Tamara would stretch her hand across the table, set it gently atop mine, and with her soft midwestern drawl say, “Honey, you gotta go to college. You can do better than an old truck stop waitress.” Jewel wasn’t quite as nice about things. I can still see her knuckles turn white as she muttered, “you have studied too hard to stay workin’ in this damned town.” They eventually convinced me to apply for university, and thanks to their incessant goading, I had managed a GPA that made up for my atrocious ACT scores (I had fallen asleep during the exam after another midnight shift).
In the Autumn of 2010, before I packed up my worn gray Honda and left Newton, we had one final date at Tamara’s house. Walking into her living room that day, I saw both women sitting on a faded floral couch, beaming with pride. Placed atop Tamara’s aged wooden coffee table was a cake coated in decadent white frosting and purple letters that read Good Luck Allison!
August 2010
My farewell cake from Tamara and Jewel.
That luck could have won me the lottery. Two post-graduate degrees later, I’ve lived in four countries and traveled extensively. Whenever I felt like I couldn’t keep going, I’d remember all the coffee dates and late-night homework sessions spent with these two matriarchs at my side. It wouldn’t occur to me until nearly a decade later that charting a path to success had been as much a favor to them as it was for me.
May 2014
Graduating Summa Cum Laude with my bachelor’s degree.
May of 2016
Receiving my master’s degree.
One bright morning in September of 2022, I had just sat down with a french-pressed latte concoction in my New York City apartment when I received a devastating message from Tamara. We had lost Jewel in a tragic failure of the American medical system. At 39, Jewel was too young to leave this world, not to mention her young son, behind. My heart ached as I recalled the love that radiated from this woman every time she flashed that trademark gap-toothed smile and opened her arms wide for a hug. I felt a pang of shame as I was hit by the heart-rending realization that I had never thanked these two mentors for the profound impact they had had on my life.
A few days later, I made the pilgrimage home to Kansas and arranged to meet with Tamara. Sitting on another worn floral couch, Tamara and I reminisced about Jewel and her undying optimism. Tamara placed her hand on mine, like all those years earlier, and I could almost hear Jewel gently whisper, Don’t stop seeing the world, Allison. Before heading to my sister’s house to pack up and return to NYC, I gave Tamara one last squeeze. Tears welled in our eyes as she said, “We are both so proud of you darlin’. You’ve done it.”

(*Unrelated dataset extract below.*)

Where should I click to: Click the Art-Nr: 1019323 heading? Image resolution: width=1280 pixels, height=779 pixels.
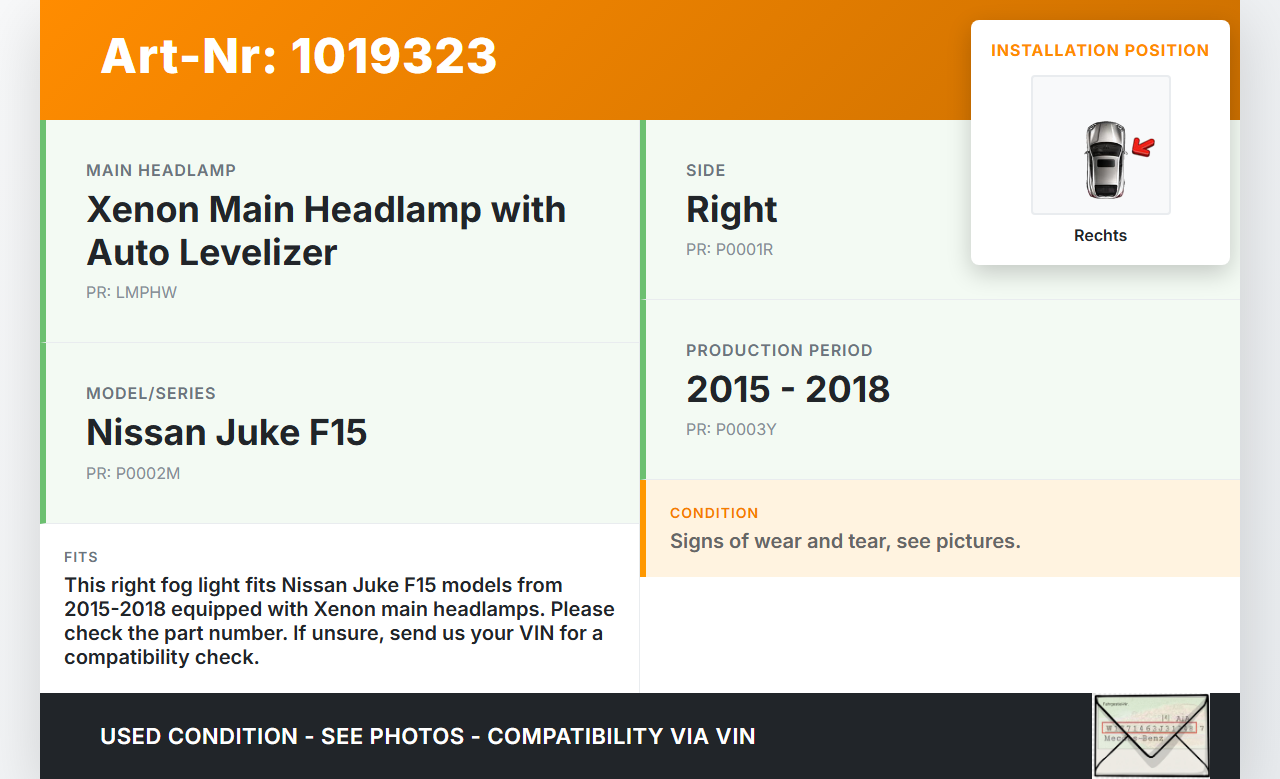click(x=298, y=56)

Much like the dream of going to college, my trip to South America is another attempt at stepping out on my own to face the world. But just like Tamara and Jewel, who wouldn’t let me give up on myself, some of you reading this post are the very reason I packed my bag and bought that one-way ticket. From the magical feeling of stepping into the gleaming white tent to meet LeAnn Rimes to the crossing of the stage to receive my High School, Bachelor’s, Master’s, and eMBA degrees, it is the love of mentors like Tamara and Jewel – and so many others – that has nudged me back toward a path I’ve been unwittingly charting my whole life.
April 2022
Virtual graduation for my eMBA while traveling in Aruba.